🤖 AI Summary
Existing machine unlearning methods adopt a privacy-driven binary data deletion paradigm, leading to “over-unlearning”—i.e., unintended removal of non-target samples—which degrades model fairness and robustness.
Method: This paper introduces counterfactual leave-one-out analysis to attribute the root causes of over-unlearning and proposes a soft-weighted unlearning framework. By analytically solving a convex quadratic program, it constructs sample-level differentiable weights, enabling fine-grained, continuous, and generalizable model correction. Unlike conventional binary deletion, this framework incorporates an analytically tractable weighted influence function and supports end-to-end fine-tuning.
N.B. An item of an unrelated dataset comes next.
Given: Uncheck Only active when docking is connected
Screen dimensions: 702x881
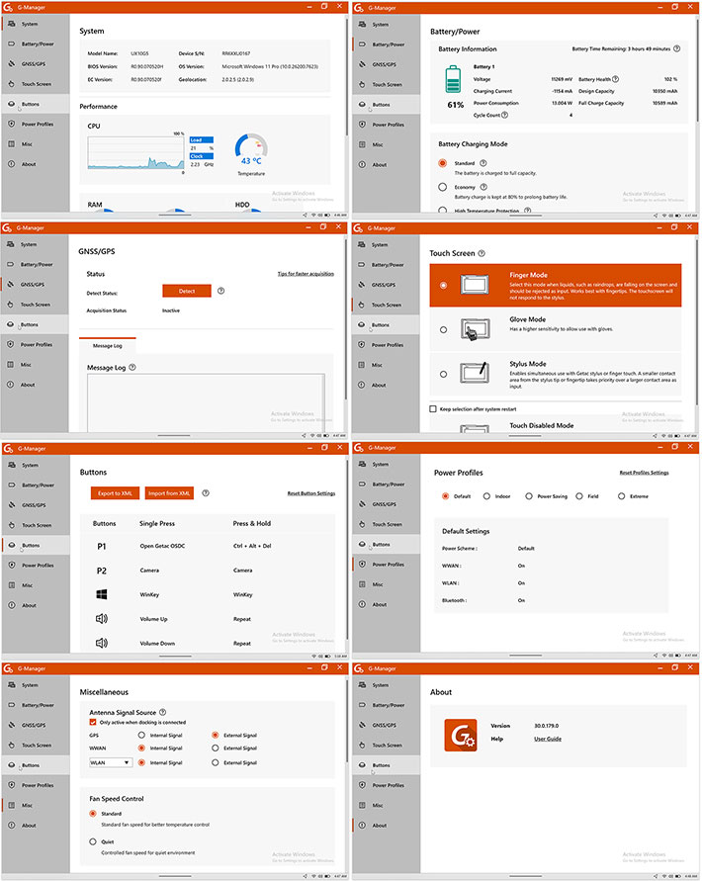Looking at the screenshot, I should (x=93, y=722).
Contribution/Results: Experiments demonstrate significant improvements in fairness and robustness metrics, mitigated accuracy degradation, and seamless compatibility with mainstream unlearning algorithms. The framework establishes a general-purpose, theoretically grounded correction mechanism with strong generalization capability across diverse unlearning settings.
📝 Abstract
Machine unlearning, as a post-hoc processing technique, has gained widespread adoption in addressing challenges like bias mitigation and robustness enhancement, colloquially, machine unlearning for fairness and robustness. However, existing non-privacy unlearning-based solutions persist in using binary data removal framework designed for privacy-driven motivation, leading to significant information loss, a phenomenon known as over-unlearning. While over-unlearning has been largely described in many studies as primarily causing utility degradation, we investigate its fundamental causes and provide deeper insights in this work through counterfactual leave-one-out analysis. In this paper, we introduce a weighted influence function that assigns tailored weights to each sample by solving a convex quadratic programming problem analytically. Building on this, we propose a soft-weighted framework enabling fine-grained model adjustments to address the over-unlearning challenge. We demonstrate that the proposed soft-weighted scheme is versatile and can be seamlessly integrated into most existing unlearning algorithms. Extensive experiments show that in fairness- and robustness-driven tasks, the soft-weighted scheme significantly outperforms hard-weighted schemes in fairness/robustness metrics and alleviates the decline in utility metric, thereby enhancing machine unlearning algorithm as an effective correction solution.